What you need to do:
Set every entry down again precisely.

Stored data:
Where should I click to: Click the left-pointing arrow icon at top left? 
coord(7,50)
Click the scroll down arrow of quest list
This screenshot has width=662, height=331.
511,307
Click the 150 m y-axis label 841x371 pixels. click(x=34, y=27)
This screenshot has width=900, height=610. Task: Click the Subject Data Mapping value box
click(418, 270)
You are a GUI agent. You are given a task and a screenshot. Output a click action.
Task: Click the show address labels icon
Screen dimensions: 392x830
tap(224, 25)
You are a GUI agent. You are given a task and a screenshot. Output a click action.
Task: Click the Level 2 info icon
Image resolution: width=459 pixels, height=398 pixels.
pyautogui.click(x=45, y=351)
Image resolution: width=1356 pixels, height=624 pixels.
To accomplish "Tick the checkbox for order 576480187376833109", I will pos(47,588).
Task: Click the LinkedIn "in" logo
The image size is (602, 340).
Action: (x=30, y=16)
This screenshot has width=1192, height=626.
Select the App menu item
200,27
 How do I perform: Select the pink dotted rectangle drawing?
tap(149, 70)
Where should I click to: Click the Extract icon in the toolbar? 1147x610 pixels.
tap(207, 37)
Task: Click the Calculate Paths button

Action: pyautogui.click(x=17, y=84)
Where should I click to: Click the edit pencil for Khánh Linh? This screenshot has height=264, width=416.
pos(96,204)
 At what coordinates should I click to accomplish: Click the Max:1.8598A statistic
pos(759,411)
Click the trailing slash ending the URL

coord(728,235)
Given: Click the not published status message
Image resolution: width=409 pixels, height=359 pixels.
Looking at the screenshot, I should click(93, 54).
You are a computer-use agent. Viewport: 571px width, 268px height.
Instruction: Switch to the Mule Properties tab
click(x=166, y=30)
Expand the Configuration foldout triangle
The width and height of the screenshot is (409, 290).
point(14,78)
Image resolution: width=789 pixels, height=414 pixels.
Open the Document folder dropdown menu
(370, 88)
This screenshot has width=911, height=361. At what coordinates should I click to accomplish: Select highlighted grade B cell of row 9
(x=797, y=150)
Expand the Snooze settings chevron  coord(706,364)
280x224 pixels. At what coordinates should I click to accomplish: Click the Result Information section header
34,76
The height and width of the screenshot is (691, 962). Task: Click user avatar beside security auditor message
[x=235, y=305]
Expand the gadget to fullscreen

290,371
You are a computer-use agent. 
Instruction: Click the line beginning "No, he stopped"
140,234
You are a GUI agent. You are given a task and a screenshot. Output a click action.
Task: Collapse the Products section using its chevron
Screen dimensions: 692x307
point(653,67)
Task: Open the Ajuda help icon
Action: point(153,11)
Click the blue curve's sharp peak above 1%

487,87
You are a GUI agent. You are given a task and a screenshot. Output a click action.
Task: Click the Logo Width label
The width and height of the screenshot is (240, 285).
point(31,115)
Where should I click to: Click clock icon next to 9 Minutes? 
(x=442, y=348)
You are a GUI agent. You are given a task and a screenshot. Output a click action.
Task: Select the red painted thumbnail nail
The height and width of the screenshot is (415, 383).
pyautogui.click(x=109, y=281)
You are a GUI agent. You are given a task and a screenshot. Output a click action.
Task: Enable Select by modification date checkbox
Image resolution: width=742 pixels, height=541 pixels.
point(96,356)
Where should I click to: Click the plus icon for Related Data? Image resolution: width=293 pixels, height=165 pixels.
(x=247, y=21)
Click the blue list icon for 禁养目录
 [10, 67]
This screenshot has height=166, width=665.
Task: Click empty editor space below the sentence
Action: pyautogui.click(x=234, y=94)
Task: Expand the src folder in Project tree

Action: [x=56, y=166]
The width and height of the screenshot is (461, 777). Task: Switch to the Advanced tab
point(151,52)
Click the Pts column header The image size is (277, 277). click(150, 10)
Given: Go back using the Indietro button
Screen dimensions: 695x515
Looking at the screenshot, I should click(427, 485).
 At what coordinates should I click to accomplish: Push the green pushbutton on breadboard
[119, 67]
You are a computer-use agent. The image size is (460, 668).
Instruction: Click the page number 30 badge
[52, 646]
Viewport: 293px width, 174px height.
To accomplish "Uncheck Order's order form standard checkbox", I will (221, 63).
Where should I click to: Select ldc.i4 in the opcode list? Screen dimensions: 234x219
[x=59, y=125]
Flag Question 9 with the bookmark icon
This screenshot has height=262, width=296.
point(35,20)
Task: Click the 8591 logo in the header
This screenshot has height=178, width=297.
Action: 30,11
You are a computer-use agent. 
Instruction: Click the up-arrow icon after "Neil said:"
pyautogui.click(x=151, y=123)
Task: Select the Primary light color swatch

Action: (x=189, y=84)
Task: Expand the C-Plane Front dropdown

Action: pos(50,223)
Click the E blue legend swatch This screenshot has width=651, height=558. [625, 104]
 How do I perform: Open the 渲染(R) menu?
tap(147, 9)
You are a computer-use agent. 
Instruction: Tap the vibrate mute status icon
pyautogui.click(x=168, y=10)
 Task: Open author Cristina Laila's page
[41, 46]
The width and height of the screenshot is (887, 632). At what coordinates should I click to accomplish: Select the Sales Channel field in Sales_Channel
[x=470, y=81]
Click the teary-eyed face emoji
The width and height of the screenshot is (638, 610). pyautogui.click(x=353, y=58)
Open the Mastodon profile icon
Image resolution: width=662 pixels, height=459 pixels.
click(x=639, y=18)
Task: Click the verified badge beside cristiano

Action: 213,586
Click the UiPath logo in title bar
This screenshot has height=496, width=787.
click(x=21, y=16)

Result of this task:
Where should I click to: Click the left-pointing arrow icon at top left? 
coord(7,50)
Click the scroll down arrow of quest list
This screenshot has width=662, height=331.
511,307
Click the 150 m y-axis label 841x371 pixels. click(x=34, y=27)
This screenshot has width=900, height=610. Task: Click the Subject Data Mapping value box
click(418, 270)
You are a GUI agent. You are given a task and a screenshot. Output a click action.
Task: Click the show address labels icon
Screen dimensions: 392x830
tap(224, 25)
You are a GUI agent. You are given a task and a screenshot. Output a click action.
Task: Click the Level 2 info icon
Image resolution: width=459 pixels, height=398 pixels.
pyautogui.click(x=45, y=351)
Image resolution: width=1356 pixels, height=624 pixels.
To accomplish "Tick the checkbox for order 576480187376833109", I will pos(47,588).
Task: Click the LinkedIn "in" logo
The image size is (602, 340).
Action: (x=30, y=16)
This screenshot has width=1192, height=626.
Select the App menu item
200,27
 How do I perform: Select the pink dotted rectangle drawing?
tap(149, 70)
Where should I click to: Click the Extract icon in the toolbar? 1147x610 pixels.
tap(207, 37)
Task: Click the Calculate Paths button

Action: pyautogui.click(x=17, y=84)
Where should I click to: Click the edit pencil for Khánh Linh? This screenshot has height=264, width=416.
pos(96,204)
 At what coordinates should I click to accomplish: Click the Max:1.8598A statistic
pos(759,411)
Click the trailing slash ending the URL

coord(728,235)
Given: Click the not published status message
Image resolution: width=409 pixels, height=359 pixels.
Looking at the screenshot, I should click(93, 54).
You are a computer-use agent. Viewport: 571px width, 268px height.
Instruction: Switch to the Mule Properties tab
click(x=166, y=30)
Expand the Configuration foldout triangle
The width and height of the screenshot is (409, 290).
point(14,78)
Image resolution: width=789 pixels, height=414 pixels.
Open the Document folder dropdown menu
(370, 88)
This screenshot has width=911, height=361. At what coordinates should I click to accomplish: Select highlighted grade B cell of row 9
(x=797, y=150)
Expand the Snooze settings chevron  coord(706,364)
280x224 pixels. At what coordinates should I click to accomplish: Click the Result Information section header
34,76
The height and width of the screenshot is (691, 962). Task: Click user avatar beside security auditor message
[x=235, y=305]
Expand the gadget to fullscreen

290,371
You are a computer-use agent. 
Instruction: Click the line beginning "No, he stopped"
140,234
You are a GUI agent. You are given a task and a screenshot. Output a click action.
Task: Collapse the Products section using its chevron
Screen dimensions: 692x307
point(653,67)
Task: Open the Ajuda help icon
Action: point(153,11)
Click the blue curve's sharp peak above 1%

487,87
You are a GUI agent. You are given a task and a screenshot. Output a click action.
Task: Click the Logo Width label
The width and height of the screenshot is (240, 285).
point(31,115)
Where should I click to: Click clock icon next to 9 Minutes? 
(x=442, y=348)
You are a GUI agent. You are given a task and a screenshot. Output a click action.
Task: Select the red painted thumbnail nail
The height and width of the screenshot is (415, 383).
pyautogui.click(x=109, y=281)
You are a GUI agent. You are given a task and a screenshot. Output a click action.
Task: Enable Select by modification date checkbox
Image resolution: width=742 pixels, height=541 pixels.
point(96,356)
Where should I click to: Click the plus icon for Related Data? Image resolution: width=293 pixels, height=165 pixels.
(x=247, y=21)
Click the blue list icon for 禁养目录
 [10, 67]
This screenshot has height=166, width=665.
Task: Click empty editor space below the sentence
Action: pyautogui.click(x=234, y=94)
Task: Expand the src folder in Project tree

Action: [x=56, y=166]
The width and height of the screenshot is (461, 777). Task: Switch to the Advanced tab
point(151,52)
Click the Pts column header The image size is (277, 277). click(150, 10)
Given: Go back using the Indietro button
Screen dimensions: 695x515
Looking at the screenshot, I should click(427, 485).
 At what coordinates should I click to accomplish: Push the green pushbutton on breadboard
[119, 67]
You are a computer-use agent. The image size is (460, 668).
Instruction: Click the page number 30 badge
[52, 646]
Viewport: 293px width, 174px height.
To accomplish "Uncheck Order's order form standard checkbox", I will (221, 63).
Where should I click to: Select ldc.i4 in the opcode list? Screen dimensions: 234x219
[x=59, y=125]
Flag Question 9 with the bookmark icon
This screenshot has height=262, width=296.
point(35,20)
Task: Click the 8591 logo in the header
This screenshot has height=178, width=297.
Action: 30,11
You are a computer-use agent. 
Instruction: Click the up-arrow icon after "Neil said:"
pyautogui.click(x=151, y=123)
Task: Select the Primary light color swatch

Action: (x=189, y=84)
Task: Expand the C-Plane Front dropdown

Action: pos(50,223)
Click the E blue legend swatch This screenshot has width=651, height=558. [625, 104]
 How do I perform: Open the 渲染(R) menu?
tap(147, 9)
You are a computer-use agent. 
Instruction: Tap the vibrate mute status icon
pyautogui.click(x=168, y=10)
 Task: Open author Cristina Laila's page
[41, 46]
The width and height of the screenshot is (887, 632). At what coordinates should I click to accomplish: Select the Sales Channel field in Sales_Channel
[x=470, y=81]
Click the teary-eyed face emoji
The width and height of the screenshot is (638, 610). pyautogui.click(x=353, y=58)
Open the Mastodon profile icon
Image resolution: width=662 pixels, height=459 pixels.
click(x=639, y=18)
Task: Click the verified badge beside cristiano

Action: 213,586
Click the UiPath logo in title bar
This screenshot has height=496, width=787.
click(x=21, y=16)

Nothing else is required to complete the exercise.